La fotografia di paesaggio ha qualcosa di meditativo e più lento rispetto a foto di altri soggetti, oltre ad richiedere accorgimenti tecnici. Chi è dietro l'obiettivo, che sia professionista o dilettante, deve avere molta pazienza. Come ci ha raccontato Francesco, durante un viaggio in Guatemala l’attesa per scattare al momento giusto la foto ad un vulcano è stata di due ore per poter sfruttare 15 minuti durante i quali le nuvole si sono diradate.

Soprattutto nella fotografia di paesaggio, il trend oggi è di ritoccare molto le immagini ma Francesco preferisce aspettare la foto giusta piuttosto che correggere uno scatto sbagliato.
‘Ritoccare vuol dire che correggere qualcosa che già in partenza non era perfetto quindi meglio aspettare un momento con una luce migliore piuttosto che passare lo stesso tempo di fronte al computer’
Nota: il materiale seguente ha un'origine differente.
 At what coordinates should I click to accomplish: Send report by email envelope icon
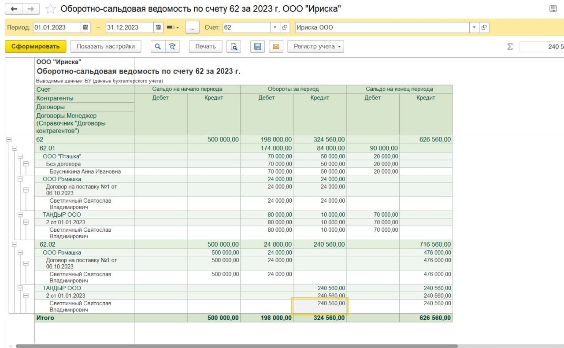point(276,47)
Eppure, nonostante la perizia del professionista ben equipaggiato, Francesco non squalifica le foto fatte da cellulari. Il suo consiglio è quello di dotasi di un cavalletto, per potersi concentrare sulla composizione e mantere l’inquadratura costante e precisa.
Da quando Francesco ha fatto il suo primo scatto, a 6 anni a Parigi con una macchina usa e getta, le cose non sono poi molto cambiate: per lui la fotografia è viaggio e il viaggio è fotografia.